• _Short task 1_: Collect each line from the entries below that contains the word "folder".

• _Extracted text_:

##########

Do you remember when you were a kid, and an hour actually was an hour? It was a lo-nnng time. Long enough that days seemed to last for a day, not a minute or two.

That was how my day was yesterday, and it was lovely! I was amazed at how nice it felt to look at the clock, expecting to see it was around ten but finding it was only eight. Then looking again, hours later, to find it was just ten.

I kept expecting it to speed up, to hit "normal" speed in the grup world where a minute lasts about a second (unless something bad is happening when that minute becomes ten seconds). But it didn't. All day and all evening time moved at a stately pace and I was thrilled.

I edited about ten chapters of 'Shady'. Not just edited, but read and tweaked and re-read and refined. I went back farther than where I wanted to actually start working, to make sure the transition from what I had to what I was creating would be seamless. It is. I've added a "spoiler" to Melanie's happy time. I've brought the story to where I wanted it to be, and have modified it a bit. I'm still not entirely happy, but it is better than it was.

##########

• _Provided data_:
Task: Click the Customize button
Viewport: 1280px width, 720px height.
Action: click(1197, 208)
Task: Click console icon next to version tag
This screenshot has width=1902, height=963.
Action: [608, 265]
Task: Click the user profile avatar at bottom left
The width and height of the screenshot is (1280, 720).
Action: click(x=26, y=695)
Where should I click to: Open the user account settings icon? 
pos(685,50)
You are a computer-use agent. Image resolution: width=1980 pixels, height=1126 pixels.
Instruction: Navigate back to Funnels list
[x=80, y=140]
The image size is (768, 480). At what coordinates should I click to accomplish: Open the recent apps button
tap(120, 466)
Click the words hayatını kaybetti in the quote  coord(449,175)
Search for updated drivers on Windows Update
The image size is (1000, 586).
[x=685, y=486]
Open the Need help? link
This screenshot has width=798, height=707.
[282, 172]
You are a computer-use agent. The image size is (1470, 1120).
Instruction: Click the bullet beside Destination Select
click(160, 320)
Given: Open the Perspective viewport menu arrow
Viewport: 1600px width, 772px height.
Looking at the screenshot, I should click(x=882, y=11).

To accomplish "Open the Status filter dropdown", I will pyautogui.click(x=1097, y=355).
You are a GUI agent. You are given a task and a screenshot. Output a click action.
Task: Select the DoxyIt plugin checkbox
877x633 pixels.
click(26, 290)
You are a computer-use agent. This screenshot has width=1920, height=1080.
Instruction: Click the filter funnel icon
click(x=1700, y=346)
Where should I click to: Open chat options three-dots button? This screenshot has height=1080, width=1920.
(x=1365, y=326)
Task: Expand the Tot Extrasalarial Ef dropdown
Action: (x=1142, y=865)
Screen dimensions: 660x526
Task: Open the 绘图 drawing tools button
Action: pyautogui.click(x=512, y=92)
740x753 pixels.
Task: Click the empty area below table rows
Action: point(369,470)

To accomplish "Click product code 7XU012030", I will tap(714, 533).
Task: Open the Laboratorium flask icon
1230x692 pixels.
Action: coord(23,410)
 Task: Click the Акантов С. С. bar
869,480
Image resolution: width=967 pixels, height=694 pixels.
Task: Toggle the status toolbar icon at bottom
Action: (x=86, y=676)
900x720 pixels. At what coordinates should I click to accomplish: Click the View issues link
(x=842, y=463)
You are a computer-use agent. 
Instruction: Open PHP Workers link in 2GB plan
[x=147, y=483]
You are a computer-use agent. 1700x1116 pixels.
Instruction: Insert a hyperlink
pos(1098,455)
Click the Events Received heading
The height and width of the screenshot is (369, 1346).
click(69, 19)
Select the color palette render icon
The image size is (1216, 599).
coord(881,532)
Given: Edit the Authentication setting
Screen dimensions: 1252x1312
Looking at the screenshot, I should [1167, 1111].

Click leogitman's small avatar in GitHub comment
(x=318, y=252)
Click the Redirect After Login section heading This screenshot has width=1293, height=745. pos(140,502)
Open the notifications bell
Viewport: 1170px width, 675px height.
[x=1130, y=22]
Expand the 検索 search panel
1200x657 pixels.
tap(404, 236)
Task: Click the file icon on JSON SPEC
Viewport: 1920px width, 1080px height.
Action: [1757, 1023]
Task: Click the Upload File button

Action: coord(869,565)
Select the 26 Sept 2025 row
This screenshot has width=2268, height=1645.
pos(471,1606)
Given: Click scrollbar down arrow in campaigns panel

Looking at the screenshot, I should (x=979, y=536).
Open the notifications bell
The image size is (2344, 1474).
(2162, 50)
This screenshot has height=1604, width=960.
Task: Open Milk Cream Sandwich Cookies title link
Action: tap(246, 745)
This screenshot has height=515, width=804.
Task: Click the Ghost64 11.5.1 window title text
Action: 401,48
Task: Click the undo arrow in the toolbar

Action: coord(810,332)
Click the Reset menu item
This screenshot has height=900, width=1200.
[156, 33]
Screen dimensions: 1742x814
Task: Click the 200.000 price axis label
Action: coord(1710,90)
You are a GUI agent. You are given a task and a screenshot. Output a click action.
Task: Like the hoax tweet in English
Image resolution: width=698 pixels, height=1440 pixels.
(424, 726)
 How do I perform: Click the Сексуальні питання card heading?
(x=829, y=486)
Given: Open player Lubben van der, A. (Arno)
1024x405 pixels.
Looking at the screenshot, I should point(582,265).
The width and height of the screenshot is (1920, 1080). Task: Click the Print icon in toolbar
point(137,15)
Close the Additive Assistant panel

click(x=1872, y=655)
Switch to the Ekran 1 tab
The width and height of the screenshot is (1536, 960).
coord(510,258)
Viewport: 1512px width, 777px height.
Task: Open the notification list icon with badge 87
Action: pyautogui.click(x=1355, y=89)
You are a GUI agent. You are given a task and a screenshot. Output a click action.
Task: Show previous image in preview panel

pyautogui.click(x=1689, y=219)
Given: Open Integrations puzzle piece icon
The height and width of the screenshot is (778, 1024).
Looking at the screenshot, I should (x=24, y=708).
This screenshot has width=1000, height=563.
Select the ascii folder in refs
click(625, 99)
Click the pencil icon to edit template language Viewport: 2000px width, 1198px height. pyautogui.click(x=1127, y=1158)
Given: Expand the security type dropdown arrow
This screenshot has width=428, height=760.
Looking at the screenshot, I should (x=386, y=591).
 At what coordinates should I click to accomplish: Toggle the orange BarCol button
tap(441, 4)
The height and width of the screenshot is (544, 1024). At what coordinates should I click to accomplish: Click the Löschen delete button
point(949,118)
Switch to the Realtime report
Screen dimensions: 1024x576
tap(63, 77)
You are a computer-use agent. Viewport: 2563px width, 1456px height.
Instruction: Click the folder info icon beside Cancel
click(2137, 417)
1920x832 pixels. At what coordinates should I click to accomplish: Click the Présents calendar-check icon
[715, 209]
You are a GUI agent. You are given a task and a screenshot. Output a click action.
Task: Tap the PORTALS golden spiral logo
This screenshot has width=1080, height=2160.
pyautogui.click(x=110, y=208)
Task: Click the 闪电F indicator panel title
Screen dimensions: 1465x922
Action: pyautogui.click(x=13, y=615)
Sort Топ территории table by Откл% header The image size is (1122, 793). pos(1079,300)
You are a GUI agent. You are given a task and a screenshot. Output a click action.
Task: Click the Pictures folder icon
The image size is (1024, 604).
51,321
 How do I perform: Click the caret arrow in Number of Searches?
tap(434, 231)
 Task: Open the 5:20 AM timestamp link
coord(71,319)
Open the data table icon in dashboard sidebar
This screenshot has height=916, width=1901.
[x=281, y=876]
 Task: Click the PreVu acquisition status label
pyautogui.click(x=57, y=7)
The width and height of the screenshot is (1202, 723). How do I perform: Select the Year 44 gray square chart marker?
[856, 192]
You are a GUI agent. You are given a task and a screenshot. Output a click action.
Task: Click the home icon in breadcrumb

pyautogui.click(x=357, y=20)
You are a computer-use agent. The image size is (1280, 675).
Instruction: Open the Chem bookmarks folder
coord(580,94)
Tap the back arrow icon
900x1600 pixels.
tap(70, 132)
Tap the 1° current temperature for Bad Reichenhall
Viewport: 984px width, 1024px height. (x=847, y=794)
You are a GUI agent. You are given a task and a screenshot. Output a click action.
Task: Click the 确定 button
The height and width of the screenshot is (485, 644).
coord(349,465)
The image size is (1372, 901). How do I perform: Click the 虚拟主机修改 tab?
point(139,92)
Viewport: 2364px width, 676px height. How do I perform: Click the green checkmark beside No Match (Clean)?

##########

• _Short task 2_: In the post about the slow day above, list every verb for work on the chapters of 'Shady' in the sentence "I edited about ten chapters of 'Shady'." and the sentence right after it.

• _Correct answer 1_:
Select the ascii folder in refs
Instruction: Click the folder info icon beside Cancel
Task: Click the Pictures folder icon
Instruction: Open the Chem bookmarks folder

• _Correct answer 2_: edited, read, tweaked, re-read, refined